Corrosion is the deterioration of a material due to chemical interaction with its environment. It is a natural process in which metals convert their structure into a more chemically-stable form, such as oxides, hydroxides, or sulfides. The consequences of corrosion are all too common. Familiar examples include the rusting of automotive body panels and pipings and many tools. Corrosion is usually a negative phenomenon since it is associated with the mechanical failure of an object. Metal atoms are removed from a structural element until it fails, or oxides build up inside a pipe until it is plugged. All metals and alloys are subject to corrosion. Even noble metals, such as gold, are subject to corrosive attack in some environments.
Protection from Corrosion
As was written, the problem of metallic corrosion is significant. In economic terms, it has been estimated that approximately 5% of an industrialized nation’s income is spent on corrosion prevention and the maintenance or replacement of products lost or contaminated due to corrosion reactions. Therefore, various treatments are used to slow corrosion damage to metallic objects exposed to the weather, salt water, acids, or other hostile environments. Since there are many forms of corrosion, there are many ways to stop or mitigate corrosion. In every case, it depends on the material to be protected and also on the environment in which the material is used. Metals may be protected from corrosion by using metal in an environment in which it is immune, by making a physical barrier between the metal and its environment, using an electric current, or by changing the environment.

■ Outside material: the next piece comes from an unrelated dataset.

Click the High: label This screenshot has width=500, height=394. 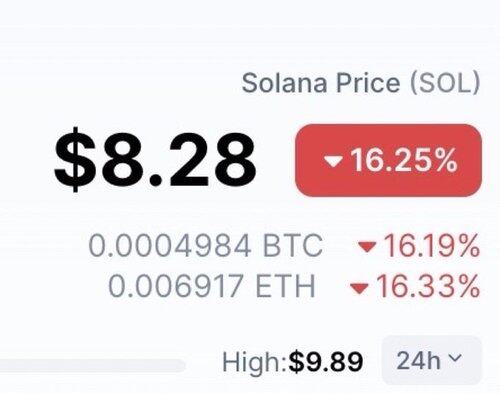(255, 362)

If the environment is controlled (especially in recirculating systems), corrosion inhibitors can often be added. These chemicals form an electrically insulating or chemically impermeable coating on exposed metal surfaces to suppress electrochemical reactions. Corrosion inhibitors are chemicals that, when added in relatively low concentrations to the environment, reduce the rate of a corrosive process, which substance acts like inhibitor depends on the corrosive environment and the alloy. Inhibitors are normally used in closed systems such as automobile radiators and steam boilers. An example of this principle is the use of antifreeze in cars. The effectiveness of an inhibitor depends on several different mechanisms. Some react with the chemically active species in the solution while others react with the corroding surface, interfering with the corrosive reaction or forming a thin protective coating. For example, reductive inhibitors such as amines and hydrazines generally remove oxygen oxygen. In this example, hydrazine converts oxygen, a common corrosive agent, to water, which is generally benign. Many inhibitors are also toxic and are, therefore, not suitable to use in all applications. Another limitation of inhibitors is that they generally lose effectiveness when the temperature and concentration of the environment increase.